Anak-anak Juga Bisa Kena Long COVID, Ini Gejalanya Menurut IDAI

Jakarta –
Selain angka kematian COVID-19 anak cukup tinggi, Ketua Umum Ikatan Dokter Anak Indonesia (IDAI) Dr dr Aman Bhakti Pulungan, SpA(K), FAAP mewanti-wanti risiko Long COVID pada anak.
Berdasarkan sejumlah laporan di beberapa negara, anak yang terinfeksi COVID-19 mengalami gangguan tidur hingga kerap merasa lemas dan akhirnya tidak bisa sekolah. Risiko serupa mengintai anak Indonesia karena kasus COVID-19 anak cukup tinggi, yaitu sekitar 250 ribu kasus.
“Anak kita terinfeksi, kita tidak periksa, ini sudah kejadian di India dan di kita, terjadi Long COVID-19 nggak bisa tidur, lemas, nyeri otot, nggak bisa konsentrasi, sesak, akhirnya nggak bisa sekolah, akhirnya dimarah-marahin ini anak, ternyata dia Long COVID-19,” beber Dr Aman dalam konferensi pers Rabu (30/6/2021).
“Kita tidak tahu dia long COVID-19 kenapa, karena dia tidak di-testing waktu sakit dia hanya dia antigen, antigennya negatif, ada banyak keluarga sekarang saya tahu hanya satu orang yang di-PCR, setelah itu mereka diisolasi,” sambungnya.
Minimnya testing COVID-19 pada anak ditegaskan Aman tak bisa menggambarkan kasus COVID-19 yang sebenarnya terjadi.

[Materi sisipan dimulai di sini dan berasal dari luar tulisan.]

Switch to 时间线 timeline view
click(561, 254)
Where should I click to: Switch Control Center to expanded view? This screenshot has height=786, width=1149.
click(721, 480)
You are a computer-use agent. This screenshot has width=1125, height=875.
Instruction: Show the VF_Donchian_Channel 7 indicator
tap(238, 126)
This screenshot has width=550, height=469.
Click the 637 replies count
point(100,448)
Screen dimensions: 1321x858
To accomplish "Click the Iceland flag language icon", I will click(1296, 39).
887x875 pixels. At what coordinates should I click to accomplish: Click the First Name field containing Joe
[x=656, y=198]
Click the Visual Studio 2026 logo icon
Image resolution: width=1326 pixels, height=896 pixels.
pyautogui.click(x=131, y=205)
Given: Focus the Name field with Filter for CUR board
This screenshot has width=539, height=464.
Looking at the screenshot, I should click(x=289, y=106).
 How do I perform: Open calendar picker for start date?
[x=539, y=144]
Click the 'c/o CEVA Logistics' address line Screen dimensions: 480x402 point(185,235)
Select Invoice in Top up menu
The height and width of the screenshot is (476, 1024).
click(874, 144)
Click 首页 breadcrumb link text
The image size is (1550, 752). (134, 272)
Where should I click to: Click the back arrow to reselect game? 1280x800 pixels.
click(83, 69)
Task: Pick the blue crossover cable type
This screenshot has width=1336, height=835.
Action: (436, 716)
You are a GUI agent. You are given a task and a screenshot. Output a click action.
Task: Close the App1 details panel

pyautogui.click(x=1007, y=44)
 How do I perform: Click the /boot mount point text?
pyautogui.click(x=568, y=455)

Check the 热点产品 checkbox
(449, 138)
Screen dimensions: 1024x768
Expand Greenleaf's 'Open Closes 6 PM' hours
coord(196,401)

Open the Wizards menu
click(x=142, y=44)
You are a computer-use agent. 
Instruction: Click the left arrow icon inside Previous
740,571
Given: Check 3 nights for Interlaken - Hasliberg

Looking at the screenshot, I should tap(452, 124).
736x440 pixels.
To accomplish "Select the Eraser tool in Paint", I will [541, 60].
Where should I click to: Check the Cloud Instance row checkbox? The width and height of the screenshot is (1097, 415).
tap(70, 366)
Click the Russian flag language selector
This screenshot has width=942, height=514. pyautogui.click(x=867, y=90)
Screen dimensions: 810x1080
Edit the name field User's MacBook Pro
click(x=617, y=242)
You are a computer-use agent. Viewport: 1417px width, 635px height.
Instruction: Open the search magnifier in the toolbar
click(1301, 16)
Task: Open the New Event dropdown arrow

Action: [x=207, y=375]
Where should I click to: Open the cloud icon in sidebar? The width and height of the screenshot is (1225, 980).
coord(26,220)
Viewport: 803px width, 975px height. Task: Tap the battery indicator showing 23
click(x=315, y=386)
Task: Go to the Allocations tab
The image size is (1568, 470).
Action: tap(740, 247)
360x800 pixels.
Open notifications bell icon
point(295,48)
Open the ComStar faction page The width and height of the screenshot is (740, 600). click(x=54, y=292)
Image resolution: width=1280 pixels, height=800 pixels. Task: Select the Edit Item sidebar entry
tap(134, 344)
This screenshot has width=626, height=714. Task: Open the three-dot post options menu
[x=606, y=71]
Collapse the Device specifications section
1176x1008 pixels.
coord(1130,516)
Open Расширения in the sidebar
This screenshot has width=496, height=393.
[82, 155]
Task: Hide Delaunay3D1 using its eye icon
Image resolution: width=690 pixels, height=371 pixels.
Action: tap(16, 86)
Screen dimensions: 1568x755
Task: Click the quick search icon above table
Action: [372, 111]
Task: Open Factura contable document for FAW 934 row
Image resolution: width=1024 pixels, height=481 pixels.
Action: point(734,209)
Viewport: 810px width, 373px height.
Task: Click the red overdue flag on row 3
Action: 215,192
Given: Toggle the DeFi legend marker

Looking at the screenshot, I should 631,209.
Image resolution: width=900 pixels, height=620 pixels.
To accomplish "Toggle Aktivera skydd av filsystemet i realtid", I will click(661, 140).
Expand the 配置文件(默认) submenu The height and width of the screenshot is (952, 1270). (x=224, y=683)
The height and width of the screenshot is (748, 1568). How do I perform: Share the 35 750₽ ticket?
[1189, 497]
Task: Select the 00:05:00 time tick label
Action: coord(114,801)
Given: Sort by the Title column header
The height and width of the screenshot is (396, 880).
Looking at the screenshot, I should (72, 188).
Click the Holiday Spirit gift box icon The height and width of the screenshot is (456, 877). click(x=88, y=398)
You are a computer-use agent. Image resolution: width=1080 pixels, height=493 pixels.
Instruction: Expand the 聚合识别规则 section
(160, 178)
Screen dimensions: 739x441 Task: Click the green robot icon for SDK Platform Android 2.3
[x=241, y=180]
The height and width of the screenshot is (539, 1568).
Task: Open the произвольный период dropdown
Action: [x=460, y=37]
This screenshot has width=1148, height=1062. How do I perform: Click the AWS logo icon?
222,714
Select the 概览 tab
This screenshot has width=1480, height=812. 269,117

Catatan COVID-19 anak yang diterima IDAI masih berada di sekitar 170 ribu kasus, jauh dari perkiraan, lantaran banyak dinas kesehatan yang dinilai Aman hanya melakukan tes Corona swab antigen.
“Kalau 12,5 persen dari kasus COVID-19 saat ini, berarti ada 250 ribu-an kasusnya anak, tapi data IDAI ini cuma 170-an. Berarti apa? Karena datanya ini diirit-irit dan adapula Dinkes yang tidak bisa kita minta datanya,” ungkapnya.
Studi dari sebuah RS di Italia mengungkap 52,7 persen kasus COVID-19 anak mengalami gejala yang persisten hingga 120 hari pasca terpapar. Ada lima anak di rentang 9 hingga 15 tahun mengalami gejala berikut 6 hingga 8 bulan.
- Fatigue
- Dyspnea
- Kesulitan konsentrasi
- Kesulitan kembali ke sekolah
“Dinkes ini, mereka ini datanya tidak transparan dan irit-irit testingnya, terutama pada anak, ini yang menjadi masalah. Akhirnya kita dapat kasusnya yang paling tinggi di dunia,” lanjut dia.
“Saya bisa mengatakan ketidakmerataan inilah yang membuat kita tidak pernah selesai dari pandemi ini,” katanya.